The United States wants Pakistan to subdue Taliban fighters using safe havens in its rugged tribal areas to attack US forces across the border in Afghanistan.
"There remains no clear path toward defeating the insurgency in Pakistan, despite the unprecedented and sustained deployment of over 147,000 forces," President Barack Obama's administration said in a report to lawmakers in Congress.
Major security operations by Pakistani forces along the lawless Afghan border have failed to break Taliban fighters' resolve, a fact underlined by twin suicide bombings of a Sufi shrine in eastern Pakistan on Sunday that killed 41.
The report highlighted concern that even if areas were cleared of militants, fighters were not being kept out.
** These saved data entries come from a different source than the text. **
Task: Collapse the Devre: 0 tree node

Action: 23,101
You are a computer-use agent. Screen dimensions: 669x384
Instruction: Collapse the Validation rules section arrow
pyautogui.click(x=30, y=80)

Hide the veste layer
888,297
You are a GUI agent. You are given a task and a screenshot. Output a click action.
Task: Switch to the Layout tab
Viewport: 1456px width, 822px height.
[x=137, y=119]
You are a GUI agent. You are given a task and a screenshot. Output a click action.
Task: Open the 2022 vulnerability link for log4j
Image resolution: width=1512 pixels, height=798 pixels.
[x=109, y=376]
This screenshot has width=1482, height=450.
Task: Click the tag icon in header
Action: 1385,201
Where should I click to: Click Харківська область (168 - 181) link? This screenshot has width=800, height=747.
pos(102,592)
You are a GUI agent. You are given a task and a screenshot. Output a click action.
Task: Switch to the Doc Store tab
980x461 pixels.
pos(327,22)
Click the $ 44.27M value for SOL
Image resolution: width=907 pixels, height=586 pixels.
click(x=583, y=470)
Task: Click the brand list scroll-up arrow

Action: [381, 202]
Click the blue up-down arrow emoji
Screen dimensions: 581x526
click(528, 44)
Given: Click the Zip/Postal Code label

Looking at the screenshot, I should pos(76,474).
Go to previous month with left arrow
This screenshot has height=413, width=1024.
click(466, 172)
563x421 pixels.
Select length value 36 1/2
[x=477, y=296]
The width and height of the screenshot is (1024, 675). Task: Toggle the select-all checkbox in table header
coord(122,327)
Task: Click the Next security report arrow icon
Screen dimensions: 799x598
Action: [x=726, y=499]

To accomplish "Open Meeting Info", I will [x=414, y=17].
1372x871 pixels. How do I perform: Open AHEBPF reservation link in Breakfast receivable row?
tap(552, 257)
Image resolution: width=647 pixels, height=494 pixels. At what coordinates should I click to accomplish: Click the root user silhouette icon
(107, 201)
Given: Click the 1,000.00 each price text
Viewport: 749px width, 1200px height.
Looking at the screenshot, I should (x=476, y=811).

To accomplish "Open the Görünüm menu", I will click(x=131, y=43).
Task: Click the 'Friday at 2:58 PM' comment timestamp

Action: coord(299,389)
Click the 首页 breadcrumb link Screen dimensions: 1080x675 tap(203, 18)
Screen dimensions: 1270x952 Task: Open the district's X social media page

"This is the third time in the past two years that the army has had to conduct major clearing operations ... a clear indication of the inability of the Pakistani military and government to render clear areas resistant to insurgent return," the report said.
The doctrine of clearing ground occupied by insurgents, holding it against their return and then building up the infrastructure and public services to engender confidence in the local population was used effectively by US forces in Iraq.
One problem was the "low operational readiness" of the Pakistani military's helicopter fleet -- a vital tool in effective counterinsurgency strategy. The report noted this situation had been exacerbated by Pakistan's reluctance to accept US maintenance teams to work on the helicopters.
On a more encouraging note, the report said US-Pakistan military cooperation had survived the outcry caused by a deadly shooting incident involving a CIA contractor.
"In spite of strains on the relationship stemming from the detention of US official Raymond Davis, bilateral military cooperation continues on a positive trajectory," it said.
A Pakistani court acquitted Davis of murder charges last month after a deal that involved the payment of compensation, or "blood money," to the families of two men that he shot and killed. Davis said the men he shot were trying to rob him.
On Afghanistan, the report was sharply critical of a financial crisis involving Afghanistan's KabulBank that it said could undermine international donor confidence in the country.
"The Afghan government's inability - thus far -- to respond adequately and prosecute those responsible for the KabulBank financial crisis has given donors great concern," it said.
The Afghan government has agreed to break up Afghanistan's biggest private lender after a multimillion-dollar fraud scandal, in the face of the threatened loss of support from the International Monetary Fund and billions of dollars of aid.